[ad_1]

On Monday, the distributed domain protocol Ethereum Name Service (ENS), Launched its own governance token Efforts to allocate the voting power of its new decentralized autonomous organization or DAO to the active users of the ecosystem.

Cointelegraph spoke with Brantly Millegan, Director of Operations at ENS, to learn more about the non-profit organization’s decision to switch to the DAO model and his views on the power of the ENS community:

“ENS is an open public protocol. The core components of ENS are decentralized and self-operating (for example, no one can take away another person’s .ETH name), but there are some things that require human judgment.”

He pointed out that previously, ENS was controlled by four-sevenths of multi-signature schemes, with members of related projects acting as key holders.They promoted upgrades and managed .eth pricing registration mechanism Domain names and handle the funds of the ENS treasury.

However, according to Millegan, it is “always a plan” to replace this multi-signature and pass ENS governance to the community through DAO:

“We are doing this now because we believe that both the ENS and DAO space are mature enough.”

When users request the distribution of ENS tokens in the most recent airdrop of the agreement, the service requires participants to immediately vote to approve the proposed ENS charter and authorize DAO to take over the multi-signature function.

Community members also need to delegate their future DAO voting rights before claiming tokens. The delegation process allows a smaller number of active users to make decisions for the ENS community, instead of requiring constant interaction with each token holder in the space every time a new vote is needed.Although a lot ENS contributor Volunteer to act as a potential representative, users don’t have to just choose from a list of suggestions on the platform. Instead, they can delegate voting to any address they want, including their own address.

related: Mark Cuban issued a notice on the destruction of offensive ENS domains

Regarding the operation of the ENS token distribution and fair governance model, Brantley told Cointelegraph:

“ENS DAO will [be] One vote, one vote, but we chose a distribution rule that favors egalitarianism and users rather than speculators. “

He explained that non-profit organizations allocate tokens based on the number of days that individuals hold a single ENS name, not based on the number of domains that individuals have registered.

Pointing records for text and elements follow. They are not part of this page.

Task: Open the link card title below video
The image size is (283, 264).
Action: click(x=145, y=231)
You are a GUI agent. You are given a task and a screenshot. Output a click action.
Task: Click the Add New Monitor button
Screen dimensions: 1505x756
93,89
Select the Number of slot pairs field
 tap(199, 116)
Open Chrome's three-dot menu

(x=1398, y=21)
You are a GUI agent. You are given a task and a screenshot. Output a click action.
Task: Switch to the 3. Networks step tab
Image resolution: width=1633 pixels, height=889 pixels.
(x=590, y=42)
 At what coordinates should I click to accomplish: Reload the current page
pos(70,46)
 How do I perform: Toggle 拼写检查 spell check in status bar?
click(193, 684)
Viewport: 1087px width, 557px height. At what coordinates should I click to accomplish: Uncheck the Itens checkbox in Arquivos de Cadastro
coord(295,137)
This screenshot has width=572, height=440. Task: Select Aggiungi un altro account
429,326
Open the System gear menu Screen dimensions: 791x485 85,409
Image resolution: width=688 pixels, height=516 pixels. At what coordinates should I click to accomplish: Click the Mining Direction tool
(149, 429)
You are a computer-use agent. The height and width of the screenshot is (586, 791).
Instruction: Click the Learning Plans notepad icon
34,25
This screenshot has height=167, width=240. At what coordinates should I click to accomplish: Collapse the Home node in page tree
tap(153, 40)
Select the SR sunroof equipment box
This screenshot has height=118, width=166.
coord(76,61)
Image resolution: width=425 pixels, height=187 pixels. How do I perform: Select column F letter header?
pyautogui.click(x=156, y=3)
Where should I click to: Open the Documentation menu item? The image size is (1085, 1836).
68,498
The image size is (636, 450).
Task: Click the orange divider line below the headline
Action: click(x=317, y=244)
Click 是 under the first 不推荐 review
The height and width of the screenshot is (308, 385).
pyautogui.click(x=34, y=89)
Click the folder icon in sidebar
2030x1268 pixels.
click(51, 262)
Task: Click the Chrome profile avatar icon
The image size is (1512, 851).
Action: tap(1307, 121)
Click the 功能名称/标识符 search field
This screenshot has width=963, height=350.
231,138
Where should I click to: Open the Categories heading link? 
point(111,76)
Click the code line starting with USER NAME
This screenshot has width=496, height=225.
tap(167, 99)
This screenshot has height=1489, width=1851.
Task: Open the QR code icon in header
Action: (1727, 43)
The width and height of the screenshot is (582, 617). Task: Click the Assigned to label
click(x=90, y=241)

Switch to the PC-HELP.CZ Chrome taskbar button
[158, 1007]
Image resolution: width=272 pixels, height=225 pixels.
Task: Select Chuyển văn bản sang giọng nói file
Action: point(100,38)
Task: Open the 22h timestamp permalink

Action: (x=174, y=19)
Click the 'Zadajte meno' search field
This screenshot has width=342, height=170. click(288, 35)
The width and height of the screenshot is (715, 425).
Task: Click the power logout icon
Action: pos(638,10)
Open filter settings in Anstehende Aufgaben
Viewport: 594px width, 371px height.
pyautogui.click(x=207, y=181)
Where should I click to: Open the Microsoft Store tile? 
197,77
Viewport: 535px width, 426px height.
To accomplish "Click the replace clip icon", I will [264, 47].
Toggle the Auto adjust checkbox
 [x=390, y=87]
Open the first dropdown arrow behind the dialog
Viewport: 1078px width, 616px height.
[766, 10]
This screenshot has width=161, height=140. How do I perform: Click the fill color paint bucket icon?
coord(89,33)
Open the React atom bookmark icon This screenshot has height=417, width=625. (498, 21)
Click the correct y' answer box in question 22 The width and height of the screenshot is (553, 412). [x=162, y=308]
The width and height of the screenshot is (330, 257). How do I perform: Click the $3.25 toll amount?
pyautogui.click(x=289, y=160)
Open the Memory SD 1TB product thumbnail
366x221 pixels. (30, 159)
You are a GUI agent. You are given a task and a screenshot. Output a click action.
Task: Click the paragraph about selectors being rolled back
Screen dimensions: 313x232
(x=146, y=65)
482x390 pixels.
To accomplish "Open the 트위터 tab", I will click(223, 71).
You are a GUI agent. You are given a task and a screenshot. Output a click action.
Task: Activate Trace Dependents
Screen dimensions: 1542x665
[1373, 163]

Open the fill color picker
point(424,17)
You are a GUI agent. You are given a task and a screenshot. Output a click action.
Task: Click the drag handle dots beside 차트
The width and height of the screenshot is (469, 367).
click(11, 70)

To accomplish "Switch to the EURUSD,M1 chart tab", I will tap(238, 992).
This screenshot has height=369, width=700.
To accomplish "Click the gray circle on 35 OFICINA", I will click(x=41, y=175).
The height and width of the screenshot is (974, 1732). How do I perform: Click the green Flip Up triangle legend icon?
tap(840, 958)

Users who pay up to eight years of renewal fees plan to receive additional token cache in the airdrop. For those who set the main ENS name, the number of tokens they are entitled to is multiplied by 2. Discord and Twitter participants of the agreement are also eligible for additional claims.

The DAO will ultimately be responsible for any revenue received by the non-profit organization that spends the agreement. According to Article 3 of the ENS Constitution, funds will be allocated to ENS development, the broader ecosystem, and public products in Web 3.0. Millegan pointed out that “there is no profit-sharing incentive” and the token-based DAO system “has great flexibility”.

Within 24 hours after its launch, the new ENS governance token has reached The fully diluted valuation is US$3.16 billionA day later, at the time of publication, this number has exceeded 8 billion U.S. dollars, and it continues to rise.